Short answer: this is not an indication of a problem, just a side effect of the somewhat haphazard way things try to figure out your computer's "name".
Long answer: The standard command prompt includes the computer's hostname, the directory you're in, and your username. The problem here is how the "hostname" is determined. You probably have a computer name set in System Preferences -> Sharing, right? Well, it'll sometimes use that... but before "trusting" that it tries a reverse DNS lookup on your primary IP address, and if it gets back a name from the DNS server, it treats that as more authoritative than what you put in Sharing prefs. But often the DNS server doesn't really have a name to go with your IP address so it makes something up, or takes a guess, or something like that, and you wind up with something weird in your prompt.
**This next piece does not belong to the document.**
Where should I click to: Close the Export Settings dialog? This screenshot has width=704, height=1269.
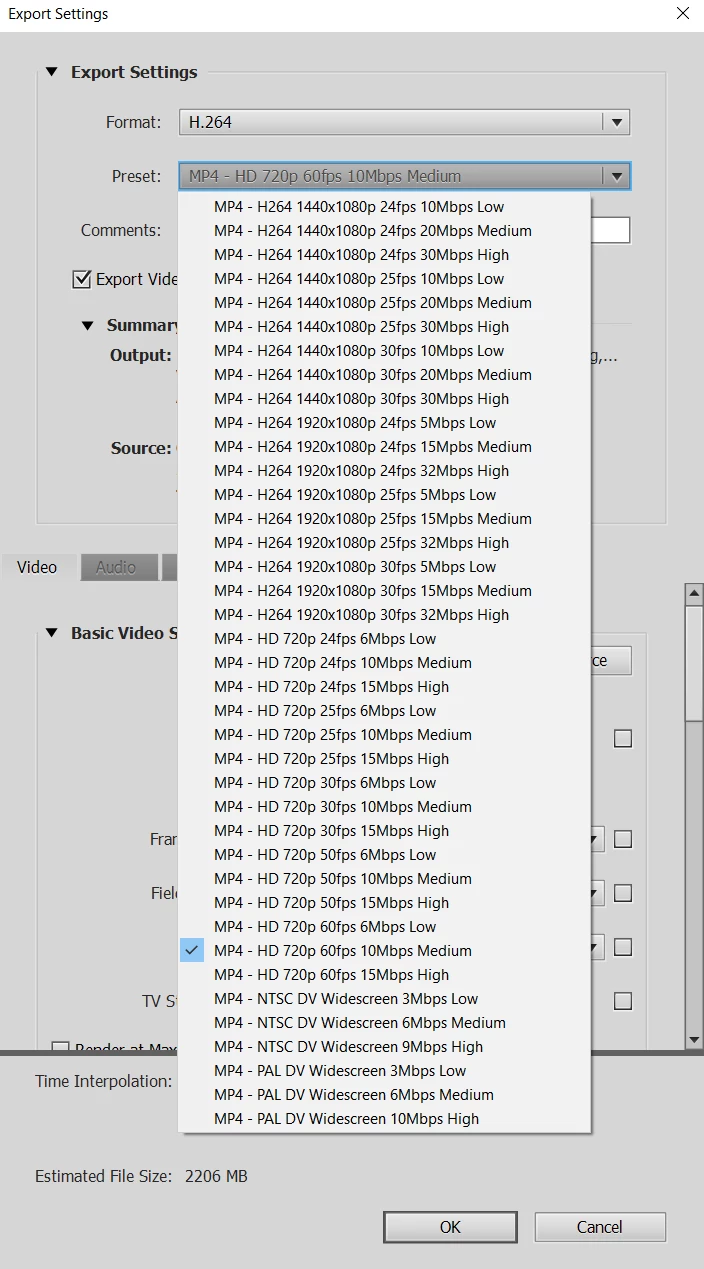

In this case, I'm guessing your Mac's primary IP address is 201.100.226.146, right? A reverse DNS lookup on that gives the full DNS name dsl-201-100-226-146-sta.prod-empresarial.com.mx, so your Mac takes the hostname portion -- the bit before the first "." -- and uses that as your hostname. Resetting your Mac won't have any effect on it, because it's coming from your Internet connection. But if you switch Internet connections -- say, by going to the local coffee shop and using their Internet -- you'll get a different name (or no DNS name, in which case it'll use what you put in the Sharing prefs).
If it really bugs you, you can override it with sudo scutil --set HostName "hostnameyoudratheruse"
, but I wouldn't bother; just ignore it.
As for the info you're getting from lsof
, it's a bit unclear what rapportd
does, but it seems to be a standard Apple process, not anything suspicious. See "What is rapportd and why does it want incoming network connections?" on Ask Different.